* [Goal]:
Reproduce the entries from the line with "Click the magnifying" to the line with "click(x=467, y=29)", both included, with every character unchanged.

* [Input rows]:
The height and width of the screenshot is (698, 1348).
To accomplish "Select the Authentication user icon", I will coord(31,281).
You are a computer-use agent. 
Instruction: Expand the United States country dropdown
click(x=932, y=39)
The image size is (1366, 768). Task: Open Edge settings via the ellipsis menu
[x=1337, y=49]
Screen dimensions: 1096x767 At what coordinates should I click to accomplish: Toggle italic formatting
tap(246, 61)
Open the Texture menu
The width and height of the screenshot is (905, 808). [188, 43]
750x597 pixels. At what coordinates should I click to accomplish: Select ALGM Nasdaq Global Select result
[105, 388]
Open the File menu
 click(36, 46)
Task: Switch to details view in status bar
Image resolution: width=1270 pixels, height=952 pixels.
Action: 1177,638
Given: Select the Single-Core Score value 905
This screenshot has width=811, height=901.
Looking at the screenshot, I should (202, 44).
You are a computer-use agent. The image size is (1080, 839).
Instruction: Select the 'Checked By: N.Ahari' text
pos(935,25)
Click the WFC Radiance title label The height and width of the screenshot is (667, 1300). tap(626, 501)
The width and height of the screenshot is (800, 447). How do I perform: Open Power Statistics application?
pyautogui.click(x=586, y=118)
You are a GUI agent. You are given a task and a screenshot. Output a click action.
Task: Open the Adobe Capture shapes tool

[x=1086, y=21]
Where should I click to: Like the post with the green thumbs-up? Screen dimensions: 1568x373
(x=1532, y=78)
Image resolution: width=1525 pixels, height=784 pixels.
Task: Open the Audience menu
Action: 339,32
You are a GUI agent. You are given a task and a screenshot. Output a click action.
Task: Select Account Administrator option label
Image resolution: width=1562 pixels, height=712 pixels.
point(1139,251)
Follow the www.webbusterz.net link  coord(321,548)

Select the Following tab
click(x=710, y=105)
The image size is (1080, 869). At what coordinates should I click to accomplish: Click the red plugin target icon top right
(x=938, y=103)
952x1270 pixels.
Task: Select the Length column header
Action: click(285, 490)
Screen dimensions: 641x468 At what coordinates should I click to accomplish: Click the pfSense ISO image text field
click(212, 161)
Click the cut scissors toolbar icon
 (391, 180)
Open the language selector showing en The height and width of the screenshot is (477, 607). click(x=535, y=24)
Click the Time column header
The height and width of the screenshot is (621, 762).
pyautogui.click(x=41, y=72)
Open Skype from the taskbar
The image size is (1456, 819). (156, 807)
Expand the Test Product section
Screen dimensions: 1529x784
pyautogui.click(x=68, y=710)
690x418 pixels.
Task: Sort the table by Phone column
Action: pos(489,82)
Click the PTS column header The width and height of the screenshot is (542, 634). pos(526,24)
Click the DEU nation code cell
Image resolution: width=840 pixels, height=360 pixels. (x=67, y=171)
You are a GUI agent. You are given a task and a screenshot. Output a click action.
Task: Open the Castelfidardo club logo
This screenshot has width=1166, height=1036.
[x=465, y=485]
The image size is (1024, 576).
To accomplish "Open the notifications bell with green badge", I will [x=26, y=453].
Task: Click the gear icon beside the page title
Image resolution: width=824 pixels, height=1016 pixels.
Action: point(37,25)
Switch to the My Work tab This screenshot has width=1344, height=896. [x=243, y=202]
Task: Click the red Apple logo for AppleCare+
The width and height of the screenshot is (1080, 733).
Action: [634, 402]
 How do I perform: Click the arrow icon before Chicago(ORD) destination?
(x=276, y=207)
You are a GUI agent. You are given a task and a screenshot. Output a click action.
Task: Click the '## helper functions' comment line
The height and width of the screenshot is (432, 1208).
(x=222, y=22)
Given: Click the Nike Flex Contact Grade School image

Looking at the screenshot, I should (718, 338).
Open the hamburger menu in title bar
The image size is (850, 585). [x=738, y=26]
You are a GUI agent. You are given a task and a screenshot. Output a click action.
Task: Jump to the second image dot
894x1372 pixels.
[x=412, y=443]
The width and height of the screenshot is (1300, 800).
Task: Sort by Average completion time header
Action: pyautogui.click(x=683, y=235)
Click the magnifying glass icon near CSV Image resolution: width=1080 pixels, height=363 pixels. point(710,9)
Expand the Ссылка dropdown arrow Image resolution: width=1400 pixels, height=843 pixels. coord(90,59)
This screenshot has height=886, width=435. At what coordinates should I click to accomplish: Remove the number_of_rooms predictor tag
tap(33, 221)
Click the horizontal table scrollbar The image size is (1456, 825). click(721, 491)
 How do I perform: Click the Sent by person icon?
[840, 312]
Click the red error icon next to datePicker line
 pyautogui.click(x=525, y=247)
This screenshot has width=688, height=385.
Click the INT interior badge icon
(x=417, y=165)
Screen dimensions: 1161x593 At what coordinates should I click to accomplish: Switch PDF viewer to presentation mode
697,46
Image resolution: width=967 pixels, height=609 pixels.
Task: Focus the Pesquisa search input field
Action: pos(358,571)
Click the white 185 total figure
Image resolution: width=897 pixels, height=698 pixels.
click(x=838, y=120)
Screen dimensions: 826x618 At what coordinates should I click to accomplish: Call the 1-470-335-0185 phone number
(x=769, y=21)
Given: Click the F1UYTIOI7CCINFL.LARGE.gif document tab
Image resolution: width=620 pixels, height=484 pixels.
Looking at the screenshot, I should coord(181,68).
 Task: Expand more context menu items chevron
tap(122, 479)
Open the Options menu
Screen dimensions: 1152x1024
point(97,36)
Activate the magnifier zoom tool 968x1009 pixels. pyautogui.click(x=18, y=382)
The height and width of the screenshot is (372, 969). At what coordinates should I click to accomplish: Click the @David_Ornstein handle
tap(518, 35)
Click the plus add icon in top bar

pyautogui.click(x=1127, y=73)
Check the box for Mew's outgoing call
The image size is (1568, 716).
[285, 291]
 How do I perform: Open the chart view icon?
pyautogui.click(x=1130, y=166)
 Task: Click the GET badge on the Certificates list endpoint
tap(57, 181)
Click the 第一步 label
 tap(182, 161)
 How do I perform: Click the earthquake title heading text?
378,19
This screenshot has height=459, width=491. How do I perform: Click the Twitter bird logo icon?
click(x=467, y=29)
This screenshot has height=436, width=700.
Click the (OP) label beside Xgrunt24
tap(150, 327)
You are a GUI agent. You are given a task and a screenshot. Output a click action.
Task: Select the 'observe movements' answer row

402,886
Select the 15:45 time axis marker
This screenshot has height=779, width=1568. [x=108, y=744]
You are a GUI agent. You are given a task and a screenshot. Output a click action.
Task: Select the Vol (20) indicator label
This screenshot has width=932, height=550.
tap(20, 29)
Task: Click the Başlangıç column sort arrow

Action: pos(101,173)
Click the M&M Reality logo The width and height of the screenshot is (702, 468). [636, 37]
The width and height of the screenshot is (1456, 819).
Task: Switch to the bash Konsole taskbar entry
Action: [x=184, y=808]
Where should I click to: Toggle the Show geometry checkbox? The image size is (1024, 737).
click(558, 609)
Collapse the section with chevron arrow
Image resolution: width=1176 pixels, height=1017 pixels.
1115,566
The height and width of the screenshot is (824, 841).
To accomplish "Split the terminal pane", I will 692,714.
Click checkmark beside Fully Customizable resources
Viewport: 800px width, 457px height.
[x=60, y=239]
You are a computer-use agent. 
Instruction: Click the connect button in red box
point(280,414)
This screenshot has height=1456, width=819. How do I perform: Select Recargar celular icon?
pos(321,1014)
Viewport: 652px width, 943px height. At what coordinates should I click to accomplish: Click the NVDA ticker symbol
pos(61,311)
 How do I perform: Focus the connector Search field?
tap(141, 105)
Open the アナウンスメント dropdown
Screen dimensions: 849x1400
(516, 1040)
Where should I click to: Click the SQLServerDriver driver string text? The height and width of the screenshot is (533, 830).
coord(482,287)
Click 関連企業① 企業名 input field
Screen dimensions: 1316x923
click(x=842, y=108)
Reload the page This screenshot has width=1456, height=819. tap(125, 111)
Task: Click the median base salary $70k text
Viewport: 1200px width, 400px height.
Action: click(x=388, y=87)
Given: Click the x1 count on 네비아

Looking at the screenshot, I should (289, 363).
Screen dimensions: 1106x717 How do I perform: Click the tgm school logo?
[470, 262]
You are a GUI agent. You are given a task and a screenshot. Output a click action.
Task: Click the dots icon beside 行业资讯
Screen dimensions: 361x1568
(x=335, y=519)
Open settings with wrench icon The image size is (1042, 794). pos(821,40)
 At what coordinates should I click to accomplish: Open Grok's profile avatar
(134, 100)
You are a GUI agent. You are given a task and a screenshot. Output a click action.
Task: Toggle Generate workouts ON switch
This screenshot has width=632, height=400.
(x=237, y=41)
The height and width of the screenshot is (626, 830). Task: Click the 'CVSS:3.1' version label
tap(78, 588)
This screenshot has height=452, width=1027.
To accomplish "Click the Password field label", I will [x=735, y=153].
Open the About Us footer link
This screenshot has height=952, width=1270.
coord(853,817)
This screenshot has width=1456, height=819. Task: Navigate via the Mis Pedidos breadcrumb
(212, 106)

* [Correct response]:
Click the magnifying glass icon near CSV Image resolution: width=1080 pixels, height=363 pixels. point(710,9)
Expand the Ссылка dropdown arrow Image resolution: width=1400 pixels, height=843 pixels. coord(90,59)
This screenshot has height=886, width=435. At what coordinates should I click to accomplish: Remove the number_of_rooms predictor tag
tap(33, 221)
Click the horizontal table scrollbar The image size is (1456, 825). click(721, 491)
 How do I perform: Click the Sent by person icon?
[840, 312]
Click the red error icon next to datePicker line
 pyautogui.click(x=525, y=247)
This screenshot has width=688, height=385.
Click the INT interior badge icon
(x=417, y=165)
Screen dimensions: 1161x593 At what coordinates should I click to accomplish: Switch PDF viewer to presentation mode
697,46
Image resolution: width=967 pixels, height=609 pixels.
Task: Focus the Pesquisa search input field
Action: pos(358,571)
Click the white 185 total figure
Image resolution: width=897 pixels, height=698 pixels.
click(x=838, y=120)
Screen dimensions: 826x618 At what coordinates should I click to accomplish: Call the 1-470-335-0185 phone number
(x=769, y=21)
Given: Click the F1UYTIOI7CCINFL.LARGE.gif document tab
Image resolution: width=620 pixels, height=484 pixels.
Looking at the screenshot, I should coord(181,68).
 Task: Expand more context menu items chevron
tap(122, 479)
Open the Options menu
Screen dimensions: 1152x1024
point(97,36)
Activate the magnifier zoom tool 968x1009 pixels. pyautogui.click(x=18, y=382)
The height and width of the screenshot is (372, 969). At what coordinates should I click to accomplish: Click the @David_Ornstein handle
tap(518, 35)
Click the plus add icon in top bar

pyautogui.click(x=1127, y=73)
Check the box for Mew's outgoing call
The image size is (1568, 716).
[285, 291]
 How do I perform: Open the chart view icon?
pyautogui.click(x=1130, y=166)
 Task: Click the GET badge on the Certificates list endpoint
tap(57, 181)
Click the 第一步 label
 tap(182, 161)
 How do I perform: Click the earthquake title heading text?
378,19
This screenshot has height=459, width=491. How do I perform: Click the Twitter bird logo icon?
click(x=467, y=29)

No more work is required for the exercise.